Страница 20 из 103
– Можешь и штаны снимать, – хихикнула Женя, быстро раздеваясь и ныряя под простыню. – А то я мужчин в трусах не видела.
Он хихикнул в ответ, скинул башмаки, которые тянуло назвать туфлями, бросил на спинку стула рубашку и снова развалился в кресле.
– Вино не забывай. И спрашивай, – подбодрил он. – Ты же о чем-то хотела спросить? Не стесняйся.

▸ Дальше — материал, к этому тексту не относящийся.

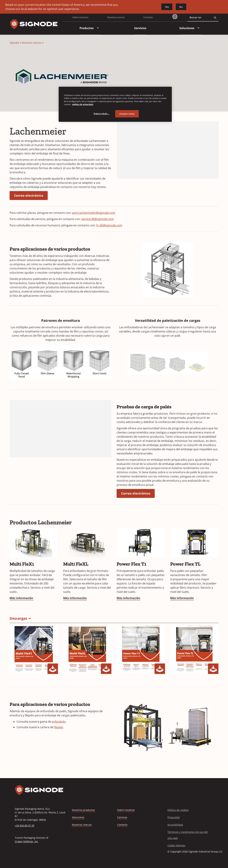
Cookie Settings (176, 845)
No (181, 7)
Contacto (148, 17)
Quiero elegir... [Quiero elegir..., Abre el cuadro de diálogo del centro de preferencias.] (101, 114)
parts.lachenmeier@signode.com (93, 213)
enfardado (59, 721)
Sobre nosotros (80, 17)
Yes (167, 7)
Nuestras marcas (116, 17)
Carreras (122, 817)
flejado (59, 727)
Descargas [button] (18, 618)
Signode (14, 43)
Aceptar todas (127, 114)
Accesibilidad (175, 825)
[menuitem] (86, 28)
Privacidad (174, 817)
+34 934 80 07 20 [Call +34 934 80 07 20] (25, 826)
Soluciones (78, 817)
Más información (21, 598)
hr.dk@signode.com (109, 225)
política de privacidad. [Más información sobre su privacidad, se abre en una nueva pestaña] (83, 104)
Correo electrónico (29, 195)
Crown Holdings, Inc (26, 841)
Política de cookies (178, 810)
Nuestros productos (83, 810)
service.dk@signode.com (98, 219)
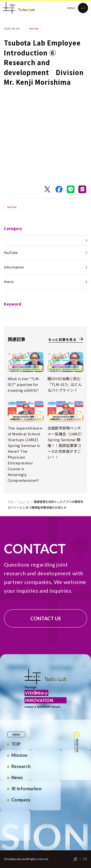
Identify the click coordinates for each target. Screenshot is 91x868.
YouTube (12, 207)
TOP (10, 501)
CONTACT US (46, 618)
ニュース (24, 501)
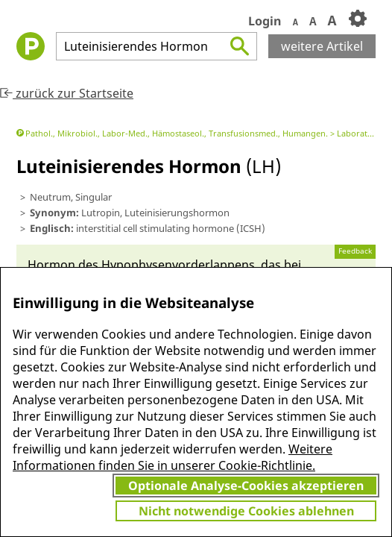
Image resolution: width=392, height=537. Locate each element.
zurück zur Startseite (66, 93)
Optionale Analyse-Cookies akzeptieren (246, 486)
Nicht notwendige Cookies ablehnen (246, 511)
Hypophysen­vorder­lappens (178, 265)
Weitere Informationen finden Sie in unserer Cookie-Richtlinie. (172, 457)
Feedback (355, 251)
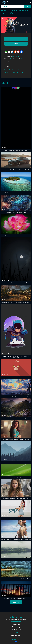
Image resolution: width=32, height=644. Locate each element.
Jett (18, 72)
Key (13, 70)
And (13, 72)
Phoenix (7, 72)
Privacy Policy (16, 626)
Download (16, 39)
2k (22, 72)
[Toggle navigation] (29, 2)
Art (18, 70)
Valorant (7, 70)
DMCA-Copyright (16, 629)
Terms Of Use (16, 624)
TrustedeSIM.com (16, 635)
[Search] (13, 6)
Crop (16, 44)
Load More (16, 602)
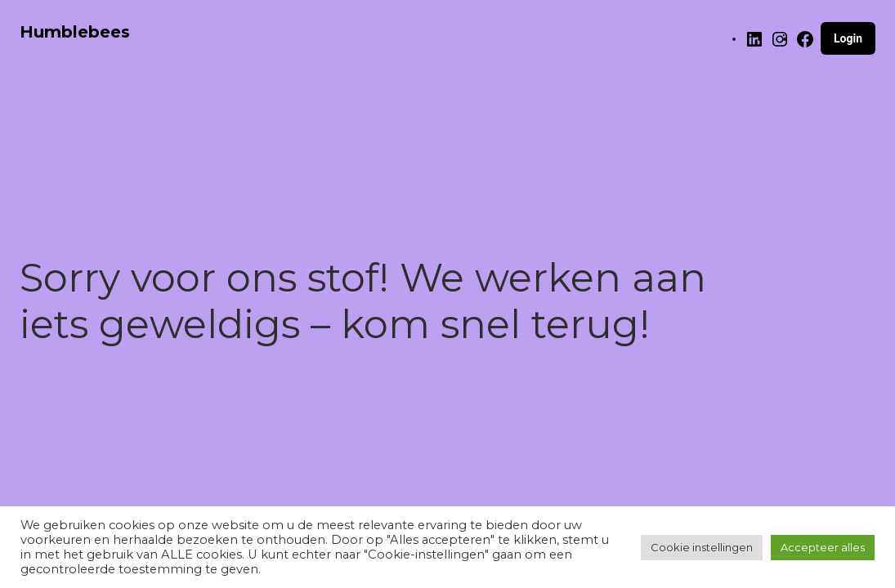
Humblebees (74, 32)
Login (848, 38)
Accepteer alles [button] (822, 547)
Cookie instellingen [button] (701, 547)
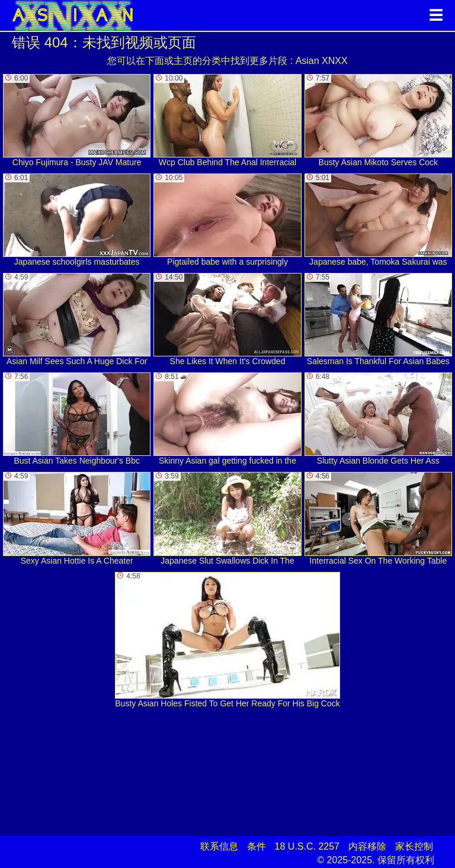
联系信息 (219, 846)
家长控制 (414, 846)
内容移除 (367, 846)
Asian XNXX (322, 60)
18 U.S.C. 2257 (307, 846)
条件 (257, 846)
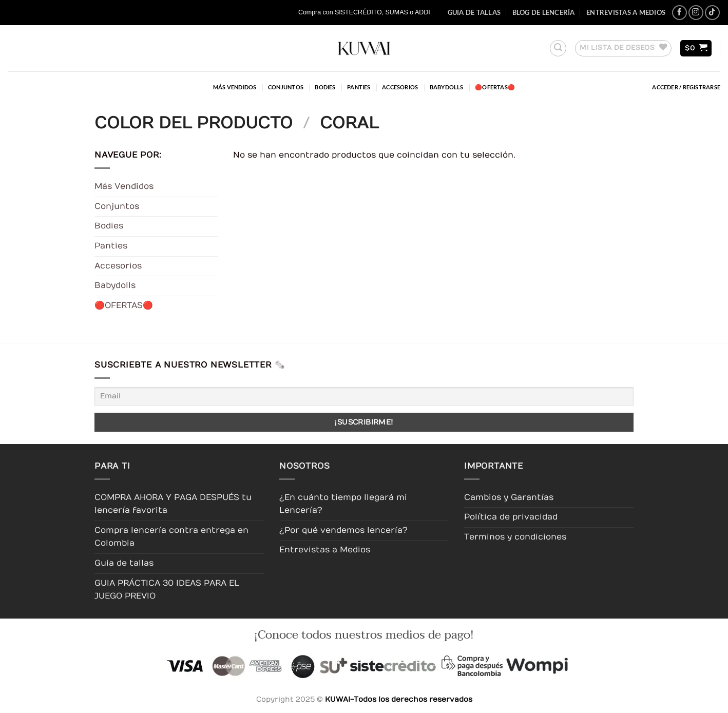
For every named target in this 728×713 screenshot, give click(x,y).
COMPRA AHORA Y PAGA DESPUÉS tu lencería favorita (173, 504)
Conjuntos (285, 87)
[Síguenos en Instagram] (696, 12)
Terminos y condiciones (515, 537)
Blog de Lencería (544, 12)
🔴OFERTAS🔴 (495, 87)
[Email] (364, 396)
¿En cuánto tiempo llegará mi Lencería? (343, 504)
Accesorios (400, 87)
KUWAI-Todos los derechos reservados (398, 699)
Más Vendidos (235, 87)
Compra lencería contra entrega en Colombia (171, 537)
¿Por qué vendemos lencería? (343, 530)
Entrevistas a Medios (626, 12)
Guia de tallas (474, 12)
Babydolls (447, 87)
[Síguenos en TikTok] (712, 12)
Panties (359, 87)
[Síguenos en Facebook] (679, 12)
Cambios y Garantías (509, 497)
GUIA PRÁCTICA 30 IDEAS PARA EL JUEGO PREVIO (167, 590)
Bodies (325, 87)
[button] (558, 48)
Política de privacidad (511, 517)
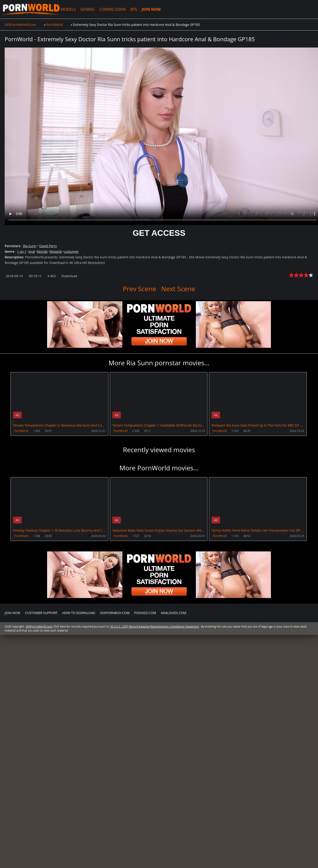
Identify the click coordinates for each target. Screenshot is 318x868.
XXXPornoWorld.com (29, 9)
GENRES (85, 9)
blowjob (56, 251)
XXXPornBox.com (115, 612)
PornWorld (21, 431)
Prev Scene (139, 288)
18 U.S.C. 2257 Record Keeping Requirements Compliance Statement (154, 626)
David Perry (48, 246)
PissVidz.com (145, 612)
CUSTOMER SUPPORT (41, 612)
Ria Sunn (30, 246)
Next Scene (178, 288)
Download (69, 276)
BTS (132, 9)
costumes (71, 251)
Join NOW (12, 612)
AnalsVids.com (173, 612)
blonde (42, 251)
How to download (79, 612)
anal (32, 251)
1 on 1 (22, 251)
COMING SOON (110, 9)
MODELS (66, 9)
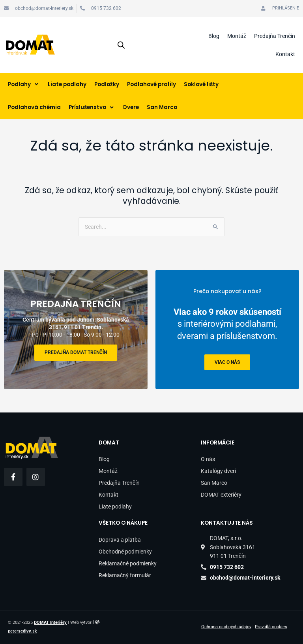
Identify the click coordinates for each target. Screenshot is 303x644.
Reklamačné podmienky (127, 563)
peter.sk (22, 631)
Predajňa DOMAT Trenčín (76, 352)
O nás (208, 459)
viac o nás (227, 362)
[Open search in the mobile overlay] (121, 45)
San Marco (214, 483)
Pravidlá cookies (271, 627)
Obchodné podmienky (125, 552)
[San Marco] (162, 107)
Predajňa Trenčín (275, 36)
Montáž (237, 36)
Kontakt (285, 54)
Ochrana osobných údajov (226, 627)
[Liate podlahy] (67, 85)
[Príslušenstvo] (92, 107)
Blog (214, 36)
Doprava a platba (120, 540)
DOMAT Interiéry (50, 622)
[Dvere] (131, 107)
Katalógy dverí (218, 471)
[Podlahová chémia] (34, 107)
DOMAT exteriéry (221, 495)
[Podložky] (107, 85)
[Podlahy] (24, 85)
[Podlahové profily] (152, 85)
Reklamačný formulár (125, 575)
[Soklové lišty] (201, 85)
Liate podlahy (115, 507)
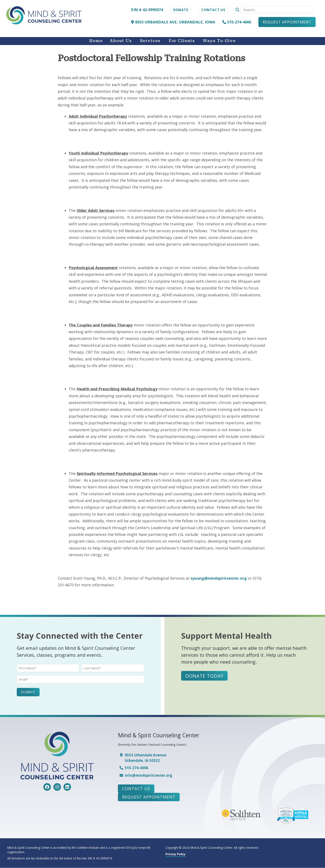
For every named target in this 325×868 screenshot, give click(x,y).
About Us (121, 41)
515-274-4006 (237, 22)
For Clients (182, 41)
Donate (181, 10)
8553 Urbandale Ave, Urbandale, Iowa (173, 22)
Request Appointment (287, 22)
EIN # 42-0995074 (147, 9)
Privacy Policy (175, 854)
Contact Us (213, 10)
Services (150, 41)
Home (96, 41)
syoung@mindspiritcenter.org (219, 578)
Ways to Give (219, 41)
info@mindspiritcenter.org (149, 775)
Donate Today (204, 676)
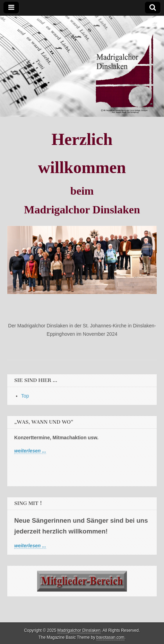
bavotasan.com (110, 637)
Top (25, 396)
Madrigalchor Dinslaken (79, 630)
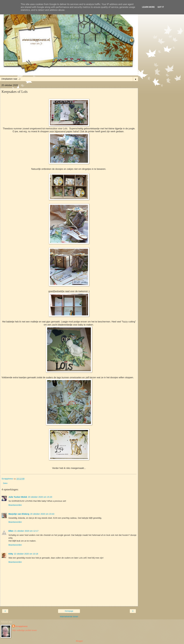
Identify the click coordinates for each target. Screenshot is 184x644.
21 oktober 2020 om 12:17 (26, 531)
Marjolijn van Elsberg (19, 514)
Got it (161, 7)
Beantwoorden (15, 505)
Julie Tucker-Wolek (18, 497)
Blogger (79, 641)
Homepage (69, 611)
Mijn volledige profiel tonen (24, 630)
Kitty (11, 554)
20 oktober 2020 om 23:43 (42, 514)
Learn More (148, 7)
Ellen (11, 531)
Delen (5, 483)
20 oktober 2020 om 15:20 (40, 497)
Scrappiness (21, 626)
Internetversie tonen (69, 616)
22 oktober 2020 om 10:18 (26, 554)
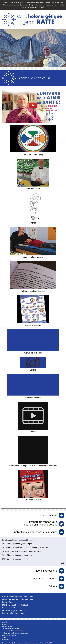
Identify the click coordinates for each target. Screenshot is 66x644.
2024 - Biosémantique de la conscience (17, 555)
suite (62, 563)
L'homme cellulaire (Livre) (54, 2)
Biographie (5, 624)
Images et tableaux (36, 5)
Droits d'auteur (19, 643)
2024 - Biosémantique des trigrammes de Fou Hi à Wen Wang (26, 547)
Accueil (6, 2)
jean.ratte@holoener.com (14, 613)
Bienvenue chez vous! (34, 78)
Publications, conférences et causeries (15, 5)
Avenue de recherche (51, 5)
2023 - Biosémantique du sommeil (15, 559)
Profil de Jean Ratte (17, 2)
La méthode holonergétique (34, 2)
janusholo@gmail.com (12, 610)
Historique (5, 640)
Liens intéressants (47, 570)
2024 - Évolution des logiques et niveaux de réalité (21, 551)
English (41, 7)
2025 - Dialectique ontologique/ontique (17, 544)
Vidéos (62, 5)
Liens (24, 7)
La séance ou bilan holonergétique (13, 631)
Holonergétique (7, 626)
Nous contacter (32, 7)
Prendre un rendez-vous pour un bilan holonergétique (41, 523)
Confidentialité (7, 643)
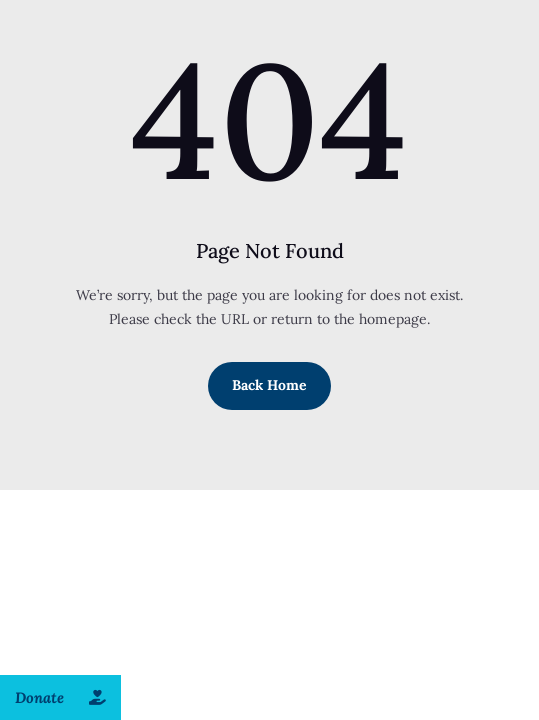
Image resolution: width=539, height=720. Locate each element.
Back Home (269, 385)
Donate (68, 697)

Все уже сказано.
– Как вышло, что ты…
– Ты так деликатно замолчала, – усмехнулся Риэль. – Вышло вот… Не дуйся, я же знал, что ты не погодой и не ценами на платья поинтересуешься. Погода обычная, а сколько стоят платья, я не знаю. По-всякому. Случилось так, что девушки меня не особенно интересовали. Мальчишкой я с ними целовался по углам, постарше… уже и не только целовался. Но вот такого уж восторга, как рассказывали другие парни, не испытывал. Как-то серо… Думал, или парни врут, или просто свою девушку не встретил. Уже когда бродил по дорогам, редко когда соблазнялся какой красоткой. Знаешь, просто не хотелось. Но ведь и на парней тоже не засматривался. В голову не приходило даже.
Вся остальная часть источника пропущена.